Caso tenha acabado de acordar de um breve coma, a Pepsi está a levar muito calor para o seu último anúncio. Os traços largos: O seu título oficial é a palavra salada “Live for Now Moments Anthem”; apresenta a estrela da realidade/modelo Kendall Jenner (se o seu coma não foi tão maduro, isso é outra coisa, na qual não temos tempo de entrar agora); a sua essência é que todos nos devemos unir e “juntar-nos à conversa”. Desta forma, o anúncio dos refrigerantes foi bem sucedido. De facto, provocou uma conversa – sobre a surdez da Pepsi.

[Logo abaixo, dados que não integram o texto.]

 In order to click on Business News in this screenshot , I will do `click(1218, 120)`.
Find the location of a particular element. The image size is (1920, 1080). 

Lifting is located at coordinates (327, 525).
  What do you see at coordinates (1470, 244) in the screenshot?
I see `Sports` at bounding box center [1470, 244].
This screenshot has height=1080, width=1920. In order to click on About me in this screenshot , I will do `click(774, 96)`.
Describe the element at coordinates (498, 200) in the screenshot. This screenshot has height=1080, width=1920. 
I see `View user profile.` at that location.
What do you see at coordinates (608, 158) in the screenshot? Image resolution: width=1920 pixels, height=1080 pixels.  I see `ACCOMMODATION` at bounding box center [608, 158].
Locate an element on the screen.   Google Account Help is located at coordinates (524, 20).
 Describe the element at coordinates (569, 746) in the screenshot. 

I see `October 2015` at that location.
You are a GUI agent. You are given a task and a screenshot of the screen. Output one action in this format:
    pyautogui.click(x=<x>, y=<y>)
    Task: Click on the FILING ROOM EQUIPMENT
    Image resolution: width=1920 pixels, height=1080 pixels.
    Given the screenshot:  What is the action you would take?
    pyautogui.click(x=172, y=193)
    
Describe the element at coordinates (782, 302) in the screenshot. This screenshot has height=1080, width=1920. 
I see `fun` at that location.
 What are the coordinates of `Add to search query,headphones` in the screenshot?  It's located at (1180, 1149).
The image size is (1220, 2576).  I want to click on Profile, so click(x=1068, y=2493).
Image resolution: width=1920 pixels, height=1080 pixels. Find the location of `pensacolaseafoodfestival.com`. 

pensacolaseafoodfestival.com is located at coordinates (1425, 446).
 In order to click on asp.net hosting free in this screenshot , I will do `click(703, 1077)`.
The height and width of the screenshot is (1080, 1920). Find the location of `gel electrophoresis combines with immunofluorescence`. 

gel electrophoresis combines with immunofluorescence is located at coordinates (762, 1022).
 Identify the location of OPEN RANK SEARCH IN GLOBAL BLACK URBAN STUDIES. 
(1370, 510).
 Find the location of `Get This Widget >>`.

No “filme curto” de 2 minutos-39 segundos, Jenner atira fora as correntes da indústria de modelos, tirando a sua peruca, deixando depois uma sessão fotográfica para se juntar a um protesto. Depois de ter partilhado alguns acenos de cabeça e #acordou com os seus companheiros de protesto, a estrela de Keeping Up With the Kardashians consegue juntar toda a gente ao entregar uma Pepsi a um polícia. A mensagem é clara: todas aquelas marchas de mulheres, protestos de Black Lives Matter, e manifestações fora da Trump Tower seriam muito mais efervescentes – e eficazes! – se alguém tivesse acabado de trazer algum refrigerante.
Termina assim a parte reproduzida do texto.